Can I get a personal loan if I’m a student?
Students can access personal loans from various online lenders, banks, and credit unions. To qualify, you generally need to be over 18, a citizen or permanent resident of Australia, and have stable casual or part-time work. Checking your credit score is crucial, and having a guarantor with good financial standing can enhance approval chances and potentially secure a larger loan amount and lower interest rate.
There’s no doubt about it. Juggling studies, work and the responsibilities of life can be tough. For many students who can’t afford to purchase something they need to move forward up front, a personal loan is a great solution.
The good news is that online lenders, banks and credit unions all have loans available to students.
Tick the box
To qualify for a student personal loan, you must meet the following requirements:
- Age: You need to be over 18 to apply for a student personal loan. Some lenders will limit your loan amount if you are aged between 18 – 21 but this depends on your income and credit score.
- Residency: Most lenders will only offer personal loans to student applicants that are citizens of Australia or Permanent Residents. However, some lenders will accept temporary visa holders.
- Income: As a student, you don’t need to have a very high income to qualify for a personal loan. But you’ll need to show that you have stable casual or part-time work bringing in a regular income. Keep in mind, many lenders do not accept Newstart, Austudy or Youth Allowance as sources of income.
Before you start
Take the time to work out how much you can afford to pay each month on top of your current expenses. You can crunch the numbers on this useful calculator on the MoneySmart website. Once you have a particular personal loan in mind, make sure you’re aware of all the loan features and hidden costs including:
- The loan amount
- The interest rate
- The repayment period
- Additional fees such as establishment, upfront late payment, account keeping, early exit and monthly administration fees
Know the score
When you apply for a personal loan, you can expect the lender to check your credit history, current debt and income so they feel confident you can repay the loan.
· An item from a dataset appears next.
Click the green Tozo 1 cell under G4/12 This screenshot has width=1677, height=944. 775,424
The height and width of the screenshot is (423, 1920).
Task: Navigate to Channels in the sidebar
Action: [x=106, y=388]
Your credit score is a number that sums up the information on your credit report. It takes into account information like the number of credit applications you’ve made and the amount of money you’ve borrowed. It also notes your history of repaying debts on time. Basically, it tells the lender whether or not you are a trustworthy borrower.
If you have a low credit score, you could be stung with higher interest rates so it may be worth working on improving your score before you buy. You can do this by:
- Paying your rent, mortgage and utility bills on time
- Making credit card repayments on time and paying more than the minimum repayment
- Lowering your credit card limit
- Limiting how many applications you make for credit
All of these things will help your credit score to improve over time, giving you a greater chance of being approved for a car loan and securing a competitive interest rate.
Checking your credit score is a worthwhile exercise. It can help you negotiate better deals or understand why a lender rejected you. If you spot any errors in your credit report, you can fix them for free by contacting the credit reporting agency.
You can get a copy of your credit report and credit score for free every 3 months. Check your credit report for free by contacting one of these credit reporting agencies:
Simply call to get your credit score on the spot or access your report online within a day or two. You could have to wait up to 10 days to get your report by email or mail.
You can also obtain your credit report through government financial guidance site Moneysmart, or financial comparison sites like Canstar.
Guaranteed security
Having a family member or friend with good financial status and credit history act as a guarantor application could improve your chances of being approved for a student car loan. This means they co-sign the loan and agree to accept responsibility for the repayments if you default for any reason. Your guarantor acts as a type of security, making it less risky for your lender to loan you the funds.
You might even be able to borrow a larger amount and secure a lower interest rate if you have a guarantor on your personal loan, which means you’ll save money over the life of the loan.